Circumcision pressure groups originated in the USA. One of the key figures and founder
of the National Organization
of Circumcision Information Resource Centers is Marilyn Milos, a registered nurse
based in San Anselmo, California.
"The
most important reason that babies should not be circumcised
is that it violates their right to their own bodies."
Ms. Milos claims that when the campaign started in 1984, 90% of infants were being circumcised. Within 10 years that figure had fallen to 59%. She wants to see an end to circumcising infants because, she says, it carries inherent risks, including haemorrhage, infection and surgical problems, as well as psychological damage.
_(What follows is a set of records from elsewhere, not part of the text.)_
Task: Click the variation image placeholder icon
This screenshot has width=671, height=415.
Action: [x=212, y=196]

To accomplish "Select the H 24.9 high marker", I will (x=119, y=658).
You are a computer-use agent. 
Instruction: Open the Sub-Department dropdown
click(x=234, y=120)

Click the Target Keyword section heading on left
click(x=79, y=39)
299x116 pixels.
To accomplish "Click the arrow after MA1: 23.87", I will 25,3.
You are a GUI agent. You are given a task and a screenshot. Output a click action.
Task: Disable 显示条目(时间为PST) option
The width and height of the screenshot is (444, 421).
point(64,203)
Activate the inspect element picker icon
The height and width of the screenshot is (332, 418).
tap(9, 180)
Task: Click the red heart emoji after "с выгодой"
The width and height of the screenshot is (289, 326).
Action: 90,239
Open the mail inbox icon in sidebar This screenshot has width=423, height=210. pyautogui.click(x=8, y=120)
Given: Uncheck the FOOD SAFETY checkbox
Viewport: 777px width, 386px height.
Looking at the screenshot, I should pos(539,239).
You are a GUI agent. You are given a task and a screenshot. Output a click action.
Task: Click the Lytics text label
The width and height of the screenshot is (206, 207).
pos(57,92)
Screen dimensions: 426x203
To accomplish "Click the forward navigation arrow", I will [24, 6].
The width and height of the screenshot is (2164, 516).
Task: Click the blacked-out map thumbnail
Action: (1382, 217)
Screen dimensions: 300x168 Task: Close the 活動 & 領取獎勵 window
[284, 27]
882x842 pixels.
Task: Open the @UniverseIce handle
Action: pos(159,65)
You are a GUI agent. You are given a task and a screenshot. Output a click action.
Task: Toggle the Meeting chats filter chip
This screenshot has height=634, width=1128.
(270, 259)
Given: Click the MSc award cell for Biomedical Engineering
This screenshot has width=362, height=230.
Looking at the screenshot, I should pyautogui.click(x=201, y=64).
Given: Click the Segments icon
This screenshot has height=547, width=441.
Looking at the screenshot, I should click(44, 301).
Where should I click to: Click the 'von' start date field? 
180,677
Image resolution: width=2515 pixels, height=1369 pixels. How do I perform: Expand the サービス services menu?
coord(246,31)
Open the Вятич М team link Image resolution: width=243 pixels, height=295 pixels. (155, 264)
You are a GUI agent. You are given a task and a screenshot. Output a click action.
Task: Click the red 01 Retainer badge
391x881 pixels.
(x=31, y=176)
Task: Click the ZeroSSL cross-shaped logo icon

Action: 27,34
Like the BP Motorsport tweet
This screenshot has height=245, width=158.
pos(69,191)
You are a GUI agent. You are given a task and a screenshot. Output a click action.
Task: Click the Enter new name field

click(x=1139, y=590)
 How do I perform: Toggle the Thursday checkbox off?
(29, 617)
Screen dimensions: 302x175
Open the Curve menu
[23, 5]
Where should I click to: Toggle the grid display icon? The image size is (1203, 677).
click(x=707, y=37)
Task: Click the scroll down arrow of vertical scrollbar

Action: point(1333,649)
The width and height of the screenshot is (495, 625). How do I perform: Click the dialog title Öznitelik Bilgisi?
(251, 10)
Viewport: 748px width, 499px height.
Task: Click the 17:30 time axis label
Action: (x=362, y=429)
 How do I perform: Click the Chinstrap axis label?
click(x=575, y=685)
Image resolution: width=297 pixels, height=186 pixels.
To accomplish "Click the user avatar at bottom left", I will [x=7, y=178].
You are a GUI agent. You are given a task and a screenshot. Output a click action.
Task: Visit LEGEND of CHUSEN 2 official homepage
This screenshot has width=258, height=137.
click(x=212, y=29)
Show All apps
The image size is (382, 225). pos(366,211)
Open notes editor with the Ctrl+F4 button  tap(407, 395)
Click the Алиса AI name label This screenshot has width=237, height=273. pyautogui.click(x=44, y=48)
"The most important reason that babies should not be circumcised is that it violates their right to their own bodies," says Milos. She adds that this is supported by the Universal Declaration of Human Rights and the UN Convention on the Rights of the Child.
"I was fired in 1985 for telling parents the truth about circumcision, for telling them what I wished someone had told me," she says. She battled successfully for nurses at another hospital to be allowed to refuse to take part. "The problem for anyone challenging a traditional cultural practice, even from within the community, is that at first the idea id rejected because it challenges the status quo," she adds.
Support has come from around the world and the National Organization of Circumcision Information Resource Centers now has offices in England and Northern Ireland, as well as Canada, France, Australia, Italy, Switzerland, Tahiti and South Africa.
Betty Katz-Sperlich is a Jewish woman living in New Mexico, USA. A registered nurse,
she is co-founder of Nurses for the
Rights of the Child. She refused to circumcise her son, now aged 13. Ms. Sperlich used
to assist in male circumcisions. "I would dread the doctor announcing a circumcision.
I used to hide if I knew it was coming."
"I've been called
anti-Semitic by non-Jewish people. But as a Jew, how could I not
speak up against Jewish circumcision? I would be letting Jewish babies down."
She says she was driven to help set up NRC by "the torture and violence" of what she was doing. Founded in 1995, it now has 25 members, three of whom are Jewish. "I've been called anti-Semitic by non-Jewish people. We are touching a deep nerve," she says. "But as a Jew, how could I not speak up against Jewish circumcision? I would be letting Jewish babies down."
Jenny Goodman, from north London, also refused to circumcise her son. She is a doctor and a psychotherapist as well as a Jewish feminist. "I know at least a dozen non-circumcised boys whose parents are identified as Jews," she says. She adamantly opposes circumcision, claiming that it is physically and psychologically damaging to the child and violates human rights: "It also violates the most important of medical ethics, above all do no harm."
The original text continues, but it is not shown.